[[ Text excerpt open ]]

Skip to content

Testing scientific software

This article is a plea for scientists who write code to test their software.

Let’s get this out of the way – you must write tests.

Tests are just as required in scientific software as in all other software. If you’re already convinced, skip this section.

Quote

Researchers are spending more and more time writing computer software to model biological structures, simulate the early evolution of the Universe and analyse past climate data, among other topics. But programming experts have little faith that most scientists are up to the task.” ― Merali 2010 (doi:10.1038/467775a) (bolding changed)

Here’s what happens: 5 retractions in one lab due to a bug. Yet because code is often not released and few others would bother to try to reproduce published results, probably 90%+ of scientific software bugs remain uncaught. A lack of deceptive intent doesn’t lessen the damage, and not testing is reckless. Not testing your software is as egregious a fault in scientific integrity as p‐hacking.

On a software development team, you can’t push new code to a main branch without accompanying tests – which must pass. In fact, many good coders write tests first, before any other code.

[[ Text excerpt closed ]]
[[ Recorded data open ]]

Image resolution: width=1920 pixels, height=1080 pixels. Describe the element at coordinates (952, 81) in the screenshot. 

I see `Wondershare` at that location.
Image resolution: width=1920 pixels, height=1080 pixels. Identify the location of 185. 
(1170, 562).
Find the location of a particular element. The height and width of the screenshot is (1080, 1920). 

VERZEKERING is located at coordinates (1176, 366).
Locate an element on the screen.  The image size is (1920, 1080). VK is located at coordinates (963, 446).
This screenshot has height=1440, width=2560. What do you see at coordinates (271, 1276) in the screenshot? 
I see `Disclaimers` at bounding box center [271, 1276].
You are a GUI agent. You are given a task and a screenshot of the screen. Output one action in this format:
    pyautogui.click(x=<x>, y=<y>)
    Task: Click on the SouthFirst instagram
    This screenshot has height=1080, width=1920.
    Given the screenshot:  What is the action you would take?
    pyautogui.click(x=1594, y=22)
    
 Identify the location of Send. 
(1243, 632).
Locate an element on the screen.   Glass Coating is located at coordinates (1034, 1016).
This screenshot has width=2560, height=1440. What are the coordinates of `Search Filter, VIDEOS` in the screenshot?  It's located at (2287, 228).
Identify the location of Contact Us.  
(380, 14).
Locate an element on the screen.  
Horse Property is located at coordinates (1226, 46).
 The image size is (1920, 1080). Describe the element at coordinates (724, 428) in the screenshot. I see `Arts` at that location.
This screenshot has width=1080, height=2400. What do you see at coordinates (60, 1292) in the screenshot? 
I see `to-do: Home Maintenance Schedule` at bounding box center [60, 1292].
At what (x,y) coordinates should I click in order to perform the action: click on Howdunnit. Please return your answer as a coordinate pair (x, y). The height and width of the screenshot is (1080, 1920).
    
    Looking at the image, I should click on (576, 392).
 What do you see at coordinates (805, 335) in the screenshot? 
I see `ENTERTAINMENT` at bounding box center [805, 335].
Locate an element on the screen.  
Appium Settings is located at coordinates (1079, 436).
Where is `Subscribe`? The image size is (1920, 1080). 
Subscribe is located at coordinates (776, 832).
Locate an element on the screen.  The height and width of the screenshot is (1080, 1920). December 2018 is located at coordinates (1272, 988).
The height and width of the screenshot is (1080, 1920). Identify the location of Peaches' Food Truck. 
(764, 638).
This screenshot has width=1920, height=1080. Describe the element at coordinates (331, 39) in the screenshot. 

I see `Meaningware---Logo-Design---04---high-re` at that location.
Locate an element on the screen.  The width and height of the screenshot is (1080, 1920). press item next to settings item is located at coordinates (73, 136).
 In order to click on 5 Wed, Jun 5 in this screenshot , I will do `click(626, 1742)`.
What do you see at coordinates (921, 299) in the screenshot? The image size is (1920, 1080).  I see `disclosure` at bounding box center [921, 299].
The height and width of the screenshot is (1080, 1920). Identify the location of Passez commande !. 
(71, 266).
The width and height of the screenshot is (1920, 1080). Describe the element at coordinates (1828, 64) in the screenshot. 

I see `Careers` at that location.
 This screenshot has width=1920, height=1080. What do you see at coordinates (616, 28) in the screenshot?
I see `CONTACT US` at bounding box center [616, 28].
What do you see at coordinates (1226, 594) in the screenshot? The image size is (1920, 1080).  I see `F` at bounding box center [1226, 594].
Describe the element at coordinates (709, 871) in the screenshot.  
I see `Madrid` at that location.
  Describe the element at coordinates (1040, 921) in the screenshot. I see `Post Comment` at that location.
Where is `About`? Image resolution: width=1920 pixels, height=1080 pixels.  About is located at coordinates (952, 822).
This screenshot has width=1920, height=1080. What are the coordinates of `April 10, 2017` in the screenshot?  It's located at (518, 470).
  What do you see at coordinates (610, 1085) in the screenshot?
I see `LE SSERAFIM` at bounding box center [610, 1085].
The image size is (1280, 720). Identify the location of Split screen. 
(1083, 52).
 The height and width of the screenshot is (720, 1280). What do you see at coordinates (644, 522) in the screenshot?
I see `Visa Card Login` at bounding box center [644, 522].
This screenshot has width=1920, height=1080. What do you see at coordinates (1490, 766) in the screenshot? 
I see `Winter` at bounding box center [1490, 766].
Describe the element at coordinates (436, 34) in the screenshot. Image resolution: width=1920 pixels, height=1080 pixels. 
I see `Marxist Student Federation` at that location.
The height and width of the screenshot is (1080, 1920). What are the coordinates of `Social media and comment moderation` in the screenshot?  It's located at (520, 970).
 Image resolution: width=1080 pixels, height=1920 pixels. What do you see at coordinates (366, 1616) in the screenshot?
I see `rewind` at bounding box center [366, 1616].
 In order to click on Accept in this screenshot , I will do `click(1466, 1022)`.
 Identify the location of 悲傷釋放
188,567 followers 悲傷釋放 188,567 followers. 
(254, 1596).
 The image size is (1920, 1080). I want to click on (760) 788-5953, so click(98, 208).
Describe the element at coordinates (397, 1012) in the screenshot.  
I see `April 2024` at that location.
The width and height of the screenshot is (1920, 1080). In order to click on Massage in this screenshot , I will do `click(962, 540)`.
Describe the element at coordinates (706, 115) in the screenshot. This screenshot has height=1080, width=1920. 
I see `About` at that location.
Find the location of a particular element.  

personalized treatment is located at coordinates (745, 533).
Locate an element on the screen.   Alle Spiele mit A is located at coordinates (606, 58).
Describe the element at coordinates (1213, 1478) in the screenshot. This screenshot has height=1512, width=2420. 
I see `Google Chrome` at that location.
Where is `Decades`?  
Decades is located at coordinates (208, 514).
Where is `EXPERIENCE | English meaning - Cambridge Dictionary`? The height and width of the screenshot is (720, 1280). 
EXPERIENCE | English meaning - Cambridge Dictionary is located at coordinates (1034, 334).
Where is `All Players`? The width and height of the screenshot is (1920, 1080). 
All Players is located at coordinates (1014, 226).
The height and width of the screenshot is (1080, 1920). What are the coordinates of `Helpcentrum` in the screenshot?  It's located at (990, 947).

[[ Recorded data closed ]]

§ **Problems and tasks**:
[a] In the article on testing scientific software, how many retractions in one lab were caused by a bug?
[b] According to the article on testing scientific software, why do probably more than 90% of scientific software bugs go uncaught? Answer in one to three sentences.
[c] Carry on with the article on testing scientific software, starting right after its final sentence.

§ **Exercise answers**:
[a] Five retractions.

[b] Code is often not released, and few others would bother to try to reproduce published results. As a result, most bugs are never found.

[c]
Professional software developers are the world’s best coders, so the code they write presumably has the lowest per‐line error rate. Yet no decent programmer would trust themselves to write code that works without tests. So why do scientists routinely write, use, and even publish on the basis of code without tests, code that is almost certainly faulty? Let’s not do that. You must write tests.

If you’re still not convinced, let’s try a thought experiment. Count the number of times you’ve done this:

  1. You run your code. It raises an error or gives an unreasonable result.
  2. You trace through to find the error and fix the bug.
  3. Now your code doesn’t error and gives a reasonable result.

Each bug could just as easily have not caused an error. This process does not make your code correct; it just selects for results that look reasonable.